Three-fourths of the children got the vaccine, and the remainder received placebo shots of saltwater. Roughly half the children were from communities of color. To gauge the vaccine’s power, the researchers measured antibodies produced after immunization. (Pfizer’s vaccine trials relied on this same approach, called immunobridging.)
The children who received the vaccine produced antibody levels that were slightly higher than those seen in young adults, a promising sign. The trials were not large enough to assess the vaccine’s ability to forestall severe disease or death.
But based on small numbers of infections with the Delta variant among the participants, the researchers estimated that the vaccine had an efficacy of 88 percent against infection.
“Immunobridging is basically an educated guess that we take — that the same level of immunity is going to be just as protective in a younger age group as it was in an older age group,” Dr. Permar said. “So it’s nice when you can also follow that up with efficacy.”

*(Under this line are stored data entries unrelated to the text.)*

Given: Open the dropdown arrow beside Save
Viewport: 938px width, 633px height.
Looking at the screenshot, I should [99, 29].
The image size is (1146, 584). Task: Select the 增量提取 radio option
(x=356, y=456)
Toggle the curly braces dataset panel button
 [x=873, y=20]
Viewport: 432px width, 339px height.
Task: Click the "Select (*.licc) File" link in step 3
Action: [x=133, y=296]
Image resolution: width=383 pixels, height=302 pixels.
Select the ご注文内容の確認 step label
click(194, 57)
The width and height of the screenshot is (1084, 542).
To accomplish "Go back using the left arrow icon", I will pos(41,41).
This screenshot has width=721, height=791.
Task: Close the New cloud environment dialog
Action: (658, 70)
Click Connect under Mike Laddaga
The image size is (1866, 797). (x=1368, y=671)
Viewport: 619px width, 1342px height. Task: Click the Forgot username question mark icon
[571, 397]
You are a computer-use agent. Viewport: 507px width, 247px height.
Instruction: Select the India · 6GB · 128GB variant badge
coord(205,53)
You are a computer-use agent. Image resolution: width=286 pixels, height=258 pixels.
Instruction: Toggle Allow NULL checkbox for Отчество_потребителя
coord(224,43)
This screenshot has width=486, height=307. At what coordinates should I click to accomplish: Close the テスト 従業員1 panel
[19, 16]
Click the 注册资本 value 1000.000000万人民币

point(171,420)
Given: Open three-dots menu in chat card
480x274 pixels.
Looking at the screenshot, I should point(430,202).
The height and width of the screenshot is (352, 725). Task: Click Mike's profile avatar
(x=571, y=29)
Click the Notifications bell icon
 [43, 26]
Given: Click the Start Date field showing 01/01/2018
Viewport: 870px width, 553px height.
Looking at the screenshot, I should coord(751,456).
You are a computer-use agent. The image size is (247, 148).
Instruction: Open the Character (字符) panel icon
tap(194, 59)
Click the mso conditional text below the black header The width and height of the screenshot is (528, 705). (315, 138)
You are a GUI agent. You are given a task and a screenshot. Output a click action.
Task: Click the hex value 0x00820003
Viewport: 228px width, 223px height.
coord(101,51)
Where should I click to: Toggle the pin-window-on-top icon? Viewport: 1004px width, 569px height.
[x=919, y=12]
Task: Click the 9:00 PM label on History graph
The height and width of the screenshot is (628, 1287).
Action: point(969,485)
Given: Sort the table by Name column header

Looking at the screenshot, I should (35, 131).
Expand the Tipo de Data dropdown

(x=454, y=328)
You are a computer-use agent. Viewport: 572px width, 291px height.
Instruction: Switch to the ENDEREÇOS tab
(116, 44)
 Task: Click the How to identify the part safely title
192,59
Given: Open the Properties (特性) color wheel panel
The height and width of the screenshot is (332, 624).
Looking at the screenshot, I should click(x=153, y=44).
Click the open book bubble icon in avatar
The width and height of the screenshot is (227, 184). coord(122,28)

The shots seemed to produce only minor side effects — including pain at the injection site, headache and fatigue — and less often than in adults. About half the children also had fevers, for about a day.
That side effect may become an issue in children younger than 5, because high fevers in very young children require invasive tests in order to rule out dangerous bacterial infections, Dr. Permar said.
The trial was not large enough to detect rarer side effects, such as the heart problems that have been observed in other age groups. The Pfizer-BioNTech vaccine appears to cause fewer cases of so-called myocarditis among young children than among adolescents or young adults.
Moderna’s trial measured the vaccine’s power against the Delta variant, and the researchers are still assessing its performance against Omicron. All of the vaccines have proven to be less effective, in all age groups, against the Omicron variant.
Independent scientists have reported that the Moderna vaccine provokes a strong immune response in children aged 7 to 11, and in adolescents, against the Omicron variant and other versions of the coronavirus.
But these antibodies appear to wane over time, as they do in adults. “Probably the performance of the vaccine, in terms of vaccine efficacy, won’t be as high in real-world data,” Dr. Levy said.
Dr. Permar said she hoped the pandemic brings a change in how vaccines are evaluated during an emergency.
“We need to think of a different way to approach including kids and pregnant women in trials earlier,” she said. “And we need to be doing that now, because the next pandemic is going to be upon us before we want it to be.”